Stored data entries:
##############################

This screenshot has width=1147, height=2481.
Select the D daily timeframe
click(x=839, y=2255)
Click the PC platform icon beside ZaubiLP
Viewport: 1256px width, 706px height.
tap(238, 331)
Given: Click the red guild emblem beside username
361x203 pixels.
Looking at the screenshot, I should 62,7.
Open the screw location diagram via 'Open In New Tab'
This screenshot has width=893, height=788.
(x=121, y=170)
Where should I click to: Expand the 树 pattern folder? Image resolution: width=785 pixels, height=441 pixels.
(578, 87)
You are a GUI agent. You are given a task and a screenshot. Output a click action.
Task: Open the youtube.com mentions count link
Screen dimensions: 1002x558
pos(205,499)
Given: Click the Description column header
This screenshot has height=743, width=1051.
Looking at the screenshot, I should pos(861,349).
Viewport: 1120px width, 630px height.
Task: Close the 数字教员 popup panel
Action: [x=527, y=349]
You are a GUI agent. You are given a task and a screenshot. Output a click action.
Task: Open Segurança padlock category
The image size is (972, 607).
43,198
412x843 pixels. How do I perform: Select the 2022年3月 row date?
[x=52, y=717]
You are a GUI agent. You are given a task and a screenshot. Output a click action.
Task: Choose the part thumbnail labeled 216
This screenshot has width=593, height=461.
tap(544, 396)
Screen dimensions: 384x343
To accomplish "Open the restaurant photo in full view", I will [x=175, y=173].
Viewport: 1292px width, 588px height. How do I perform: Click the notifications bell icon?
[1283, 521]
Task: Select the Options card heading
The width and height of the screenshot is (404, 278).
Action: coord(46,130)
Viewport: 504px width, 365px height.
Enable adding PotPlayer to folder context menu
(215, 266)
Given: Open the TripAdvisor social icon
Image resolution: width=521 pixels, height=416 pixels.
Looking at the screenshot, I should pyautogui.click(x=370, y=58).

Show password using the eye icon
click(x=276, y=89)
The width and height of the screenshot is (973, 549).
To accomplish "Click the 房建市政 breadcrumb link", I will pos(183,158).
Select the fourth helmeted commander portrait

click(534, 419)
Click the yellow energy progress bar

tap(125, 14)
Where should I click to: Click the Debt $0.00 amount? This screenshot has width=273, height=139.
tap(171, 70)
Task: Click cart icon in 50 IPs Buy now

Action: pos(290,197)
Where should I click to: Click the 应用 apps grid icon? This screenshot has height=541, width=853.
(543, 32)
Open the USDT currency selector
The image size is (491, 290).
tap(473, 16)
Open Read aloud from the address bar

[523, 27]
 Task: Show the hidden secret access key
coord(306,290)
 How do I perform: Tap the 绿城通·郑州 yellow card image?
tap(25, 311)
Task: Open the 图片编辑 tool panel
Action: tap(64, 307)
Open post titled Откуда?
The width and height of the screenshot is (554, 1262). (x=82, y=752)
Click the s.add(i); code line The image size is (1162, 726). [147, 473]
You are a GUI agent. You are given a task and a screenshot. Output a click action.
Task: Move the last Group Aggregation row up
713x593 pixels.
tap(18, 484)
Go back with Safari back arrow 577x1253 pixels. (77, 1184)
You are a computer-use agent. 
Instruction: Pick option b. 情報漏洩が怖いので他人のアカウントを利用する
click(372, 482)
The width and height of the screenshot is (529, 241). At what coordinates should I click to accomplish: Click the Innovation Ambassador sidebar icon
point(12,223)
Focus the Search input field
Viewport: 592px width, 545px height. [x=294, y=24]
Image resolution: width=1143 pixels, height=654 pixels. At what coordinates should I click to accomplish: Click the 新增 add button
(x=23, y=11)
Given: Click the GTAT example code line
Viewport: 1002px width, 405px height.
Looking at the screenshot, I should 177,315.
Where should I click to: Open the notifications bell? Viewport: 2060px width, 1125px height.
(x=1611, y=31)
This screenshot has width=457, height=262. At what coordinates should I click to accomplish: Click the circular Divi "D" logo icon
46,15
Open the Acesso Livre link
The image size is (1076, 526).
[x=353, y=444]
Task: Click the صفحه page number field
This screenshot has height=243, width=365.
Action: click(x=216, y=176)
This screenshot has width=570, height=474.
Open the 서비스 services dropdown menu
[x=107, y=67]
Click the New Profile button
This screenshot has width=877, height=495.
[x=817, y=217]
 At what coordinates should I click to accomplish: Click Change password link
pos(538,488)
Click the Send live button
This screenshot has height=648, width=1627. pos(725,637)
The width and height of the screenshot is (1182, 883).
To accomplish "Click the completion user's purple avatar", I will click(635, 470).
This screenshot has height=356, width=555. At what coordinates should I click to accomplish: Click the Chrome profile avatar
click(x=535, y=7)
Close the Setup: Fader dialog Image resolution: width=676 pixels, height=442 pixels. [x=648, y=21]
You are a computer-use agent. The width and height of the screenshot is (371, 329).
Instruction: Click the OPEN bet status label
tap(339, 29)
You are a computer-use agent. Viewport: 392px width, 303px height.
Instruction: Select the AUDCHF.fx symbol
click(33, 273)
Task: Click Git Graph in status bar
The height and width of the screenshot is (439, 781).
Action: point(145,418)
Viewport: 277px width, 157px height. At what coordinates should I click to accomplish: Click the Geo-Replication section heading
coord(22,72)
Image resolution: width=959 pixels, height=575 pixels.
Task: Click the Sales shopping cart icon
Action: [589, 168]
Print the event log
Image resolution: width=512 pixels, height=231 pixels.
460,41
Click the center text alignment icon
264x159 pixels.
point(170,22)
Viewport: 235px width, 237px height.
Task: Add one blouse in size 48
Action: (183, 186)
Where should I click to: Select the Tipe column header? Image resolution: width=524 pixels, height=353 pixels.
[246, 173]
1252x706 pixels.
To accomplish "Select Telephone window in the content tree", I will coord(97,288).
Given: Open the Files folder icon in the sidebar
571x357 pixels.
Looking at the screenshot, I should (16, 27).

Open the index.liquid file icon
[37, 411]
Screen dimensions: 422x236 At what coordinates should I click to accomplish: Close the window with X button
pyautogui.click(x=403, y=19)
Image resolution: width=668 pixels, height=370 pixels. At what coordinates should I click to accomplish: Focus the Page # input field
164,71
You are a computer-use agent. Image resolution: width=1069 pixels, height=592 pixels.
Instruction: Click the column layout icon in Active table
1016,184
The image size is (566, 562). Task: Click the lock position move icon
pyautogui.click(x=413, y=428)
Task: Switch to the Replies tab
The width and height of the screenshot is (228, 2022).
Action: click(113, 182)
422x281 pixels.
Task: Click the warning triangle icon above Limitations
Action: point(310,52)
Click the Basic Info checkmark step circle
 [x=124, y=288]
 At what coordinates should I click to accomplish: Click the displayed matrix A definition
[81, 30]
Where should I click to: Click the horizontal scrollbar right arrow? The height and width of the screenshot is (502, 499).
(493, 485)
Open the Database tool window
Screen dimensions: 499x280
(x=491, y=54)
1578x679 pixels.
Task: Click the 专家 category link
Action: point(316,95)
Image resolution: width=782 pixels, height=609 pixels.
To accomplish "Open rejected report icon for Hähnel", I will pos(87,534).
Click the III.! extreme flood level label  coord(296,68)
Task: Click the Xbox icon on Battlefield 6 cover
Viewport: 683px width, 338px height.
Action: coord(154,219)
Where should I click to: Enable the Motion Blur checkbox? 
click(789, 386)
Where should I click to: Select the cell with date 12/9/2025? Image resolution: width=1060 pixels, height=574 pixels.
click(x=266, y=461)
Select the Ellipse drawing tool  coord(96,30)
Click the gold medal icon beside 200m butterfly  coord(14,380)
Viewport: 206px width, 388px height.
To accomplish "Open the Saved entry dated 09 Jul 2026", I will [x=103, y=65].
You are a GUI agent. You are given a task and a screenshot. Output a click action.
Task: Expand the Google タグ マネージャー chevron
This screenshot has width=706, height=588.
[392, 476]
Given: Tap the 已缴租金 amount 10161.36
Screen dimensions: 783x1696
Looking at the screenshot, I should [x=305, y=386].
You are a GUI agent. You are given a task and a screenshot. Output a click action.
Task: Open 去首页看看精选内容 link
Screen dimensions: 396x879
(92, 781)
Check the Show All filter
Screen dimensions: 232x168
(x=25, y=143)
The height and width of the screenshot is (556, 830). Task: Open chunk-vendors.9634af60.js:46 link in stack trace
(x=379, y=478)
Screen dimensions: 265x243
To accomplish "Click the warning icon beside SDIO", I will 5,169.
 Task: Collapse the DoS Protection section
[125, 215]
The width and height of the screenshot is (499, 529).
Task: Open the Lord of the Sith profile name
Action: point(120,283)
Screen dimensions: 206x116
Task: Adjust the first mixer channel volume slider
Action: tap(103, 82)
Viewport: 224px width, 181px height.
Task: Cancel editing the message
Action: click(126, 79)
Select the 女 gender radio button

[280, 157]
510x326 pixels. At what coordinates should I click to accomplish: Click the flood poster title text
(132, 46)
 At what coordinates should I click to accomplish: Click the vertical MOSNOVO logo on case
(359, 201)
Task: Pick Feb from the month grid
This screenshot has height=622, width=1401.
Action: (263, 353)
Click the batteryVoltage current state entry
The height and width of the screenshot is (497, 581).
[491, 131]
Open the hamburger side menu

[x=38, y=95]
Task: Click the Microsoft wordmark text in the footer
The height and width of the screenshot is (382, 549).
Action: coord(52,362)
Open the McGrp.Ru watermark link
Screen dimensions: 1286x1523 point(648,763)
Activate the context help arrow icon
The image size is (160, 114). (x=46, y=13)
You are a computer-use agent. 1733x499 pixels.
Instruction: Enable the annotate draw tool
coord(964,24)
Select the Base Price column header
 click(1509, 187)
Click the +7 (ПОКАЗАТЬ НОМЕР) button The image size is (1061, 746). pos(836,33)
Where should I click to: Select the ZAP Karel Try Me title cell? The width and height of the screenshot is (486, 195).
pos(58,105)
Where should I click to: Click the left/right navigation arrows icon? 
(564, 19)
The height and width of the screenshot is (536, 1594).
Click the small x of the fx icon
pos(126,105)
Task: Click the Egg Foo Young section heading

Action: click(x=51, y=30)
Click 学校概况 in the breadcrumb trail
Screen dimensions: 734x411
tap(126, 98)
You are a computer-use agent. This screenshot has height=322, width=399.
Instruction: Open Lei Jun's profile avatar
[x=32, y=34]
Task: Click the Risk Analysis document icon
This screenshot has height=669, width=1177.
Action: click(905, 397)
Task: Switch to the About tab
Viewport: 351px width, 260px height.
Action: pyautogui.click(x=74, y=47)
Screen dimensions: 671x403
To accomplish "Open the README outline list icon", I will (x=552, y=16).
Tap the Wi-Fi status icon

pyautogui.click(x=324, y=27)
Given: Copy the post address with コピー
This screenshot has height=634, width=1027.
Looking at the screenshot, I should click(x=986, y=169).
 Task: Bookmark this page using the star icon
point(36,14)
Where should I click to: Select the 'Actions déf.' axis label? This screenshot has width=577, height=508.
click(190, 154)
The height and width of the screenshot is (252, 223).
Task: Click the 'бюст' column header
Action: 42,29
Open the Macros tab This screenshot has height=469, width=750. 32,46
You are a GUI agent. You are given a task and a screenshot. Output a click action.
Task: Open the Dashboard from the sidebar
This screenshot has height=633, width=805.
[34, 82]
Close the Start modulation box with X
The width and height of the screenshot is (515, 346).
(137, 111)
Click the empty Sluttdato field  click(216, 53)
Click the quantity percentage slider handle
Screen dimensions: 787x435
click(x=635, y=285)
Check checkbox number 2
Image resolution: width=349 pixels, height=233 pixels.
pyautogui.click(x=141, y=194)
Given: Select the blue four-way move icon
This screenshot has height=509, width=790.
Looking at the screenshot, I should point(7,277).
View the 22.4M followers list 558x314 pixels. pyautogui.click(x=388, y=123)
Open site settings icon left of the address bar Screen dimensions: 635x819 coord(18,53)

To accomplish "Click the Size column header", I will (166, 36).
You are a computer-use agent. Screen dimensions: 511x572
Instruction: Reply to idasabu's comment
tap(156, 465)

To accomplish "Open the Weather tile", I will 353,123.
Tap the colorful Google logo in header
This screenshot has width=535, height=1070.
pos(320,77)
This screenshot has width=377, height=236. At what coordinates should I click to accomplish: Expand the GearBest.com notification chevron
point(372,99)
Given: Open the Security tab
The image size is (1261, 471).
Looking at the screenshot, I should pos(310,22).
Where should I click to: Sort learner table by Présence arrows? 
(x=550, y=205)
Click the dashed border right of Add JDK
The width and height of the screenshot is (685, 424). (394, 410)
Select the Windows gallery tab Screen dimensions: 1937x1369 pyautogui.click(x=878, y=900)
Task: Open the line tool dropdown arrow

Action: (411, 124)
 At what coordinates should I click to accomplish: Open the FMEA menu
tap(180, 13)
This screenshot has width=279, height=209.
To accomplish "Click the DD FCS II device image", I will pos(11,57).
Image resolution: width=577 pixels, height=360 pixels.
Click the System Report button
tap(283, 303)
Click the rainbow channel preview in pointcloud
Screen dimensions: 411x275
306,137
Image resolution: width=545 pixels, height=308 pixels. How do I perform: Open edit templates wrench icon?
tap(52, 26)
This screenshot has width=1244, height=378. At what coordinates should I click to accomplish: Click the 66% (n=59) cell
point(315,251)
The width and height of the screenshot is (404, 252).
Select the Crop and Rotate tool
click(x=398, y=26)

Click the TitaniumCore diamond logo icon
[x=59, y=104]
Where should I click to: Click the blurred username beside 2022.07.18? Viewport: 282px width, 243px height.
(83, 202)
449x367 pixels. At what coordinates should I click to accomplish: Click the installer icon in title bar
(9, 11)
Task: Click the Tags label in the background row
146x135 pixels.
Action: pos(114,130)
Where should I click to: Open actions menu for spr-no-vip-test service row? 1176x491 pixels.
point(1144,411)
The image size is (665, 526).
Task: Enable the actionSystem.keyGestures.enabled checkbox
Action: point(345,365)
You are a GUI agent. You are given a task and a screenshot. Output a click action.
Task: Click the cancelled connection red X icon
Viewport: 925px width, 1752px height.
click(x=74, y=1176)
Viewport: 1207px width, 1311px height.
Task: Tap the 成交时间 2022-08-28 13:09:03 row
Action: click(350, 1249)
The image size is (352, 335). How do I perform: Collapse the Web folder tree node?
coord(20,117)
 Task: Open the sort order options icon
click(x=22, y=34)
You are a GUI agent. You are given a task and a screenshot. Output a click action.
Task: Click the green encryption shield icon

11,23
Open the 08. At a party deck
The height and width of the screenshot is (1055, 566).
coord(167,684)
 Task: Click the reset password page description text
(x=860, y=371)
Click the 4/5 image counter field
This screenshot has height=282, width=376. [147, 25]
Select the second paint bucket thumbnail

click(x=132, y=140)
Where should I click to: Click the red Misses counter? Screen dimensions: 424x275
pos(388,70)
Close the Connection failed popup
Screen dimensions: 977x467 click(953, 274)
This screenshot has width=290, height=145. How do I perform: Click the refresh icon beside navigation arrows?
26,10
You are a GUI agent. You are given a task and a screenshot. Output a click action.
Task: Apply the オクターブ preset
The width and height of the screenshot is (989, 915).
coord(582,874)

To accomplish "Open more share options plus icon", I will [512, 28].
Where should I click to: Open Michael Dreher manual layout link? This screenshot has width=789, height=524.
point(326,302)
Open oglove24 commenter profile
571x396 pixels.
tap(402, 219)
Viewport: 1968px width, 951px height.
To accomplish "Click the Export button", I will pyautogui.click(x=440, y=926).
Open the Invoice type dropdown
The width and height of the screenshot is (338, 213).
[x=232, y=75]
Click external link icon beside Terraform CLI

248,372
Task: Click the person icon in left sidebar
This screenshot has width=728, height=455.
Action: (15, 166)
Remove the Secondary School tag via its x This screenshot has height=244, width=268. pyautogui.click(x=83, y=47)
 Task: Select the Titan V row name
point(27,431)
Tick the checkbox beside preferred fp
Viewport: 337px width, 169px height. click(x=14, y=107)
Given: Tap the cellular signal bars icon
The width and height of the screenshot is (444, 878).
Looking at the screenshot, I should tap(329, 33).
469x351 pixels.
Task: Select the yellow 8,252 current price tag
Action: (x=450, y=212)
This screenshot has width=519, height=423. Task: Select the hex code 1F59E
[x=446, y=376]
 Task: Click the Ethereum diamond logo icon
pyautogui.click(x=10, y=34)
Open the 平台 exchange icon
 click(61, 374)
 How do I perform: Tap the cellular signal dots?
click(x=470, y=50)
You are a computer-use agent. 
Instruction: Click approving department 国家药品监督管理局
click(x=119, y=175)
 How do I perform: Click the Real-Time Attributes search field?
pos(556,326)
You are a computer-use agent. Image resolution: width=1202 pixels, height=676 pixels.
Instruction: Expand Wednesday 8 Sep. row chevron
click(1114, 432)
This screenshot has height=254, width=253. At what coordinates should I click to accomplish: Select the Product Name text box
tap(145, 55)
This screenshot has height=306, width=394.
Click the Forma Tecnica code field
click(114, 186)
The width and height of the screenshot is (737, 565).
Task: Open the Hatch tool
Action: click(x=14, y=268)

##############################

Task to complete: Pull out every line of the records above that contains the word "computer".

Answer space:
You are a computer-use agent. 
You are a computer-use agent. The width and height of the screenshot is (371, 329).
You are a computer-use agent. Viewport: 392px width, 303px height.
You are a computer-use agent. Image resolution: width=1069 pixels, height=592 pixels.
You are a computer-use agent. 1733x499 pixels.
You are a computer-use agent. This screenshot has height=322, width=399.
You are a computer-use agent. Screen dimensions: 511x572
You are a computer-use agent. 
You are a computer-use agent. Image resolution: width=1202 pixels, height=676 pixels.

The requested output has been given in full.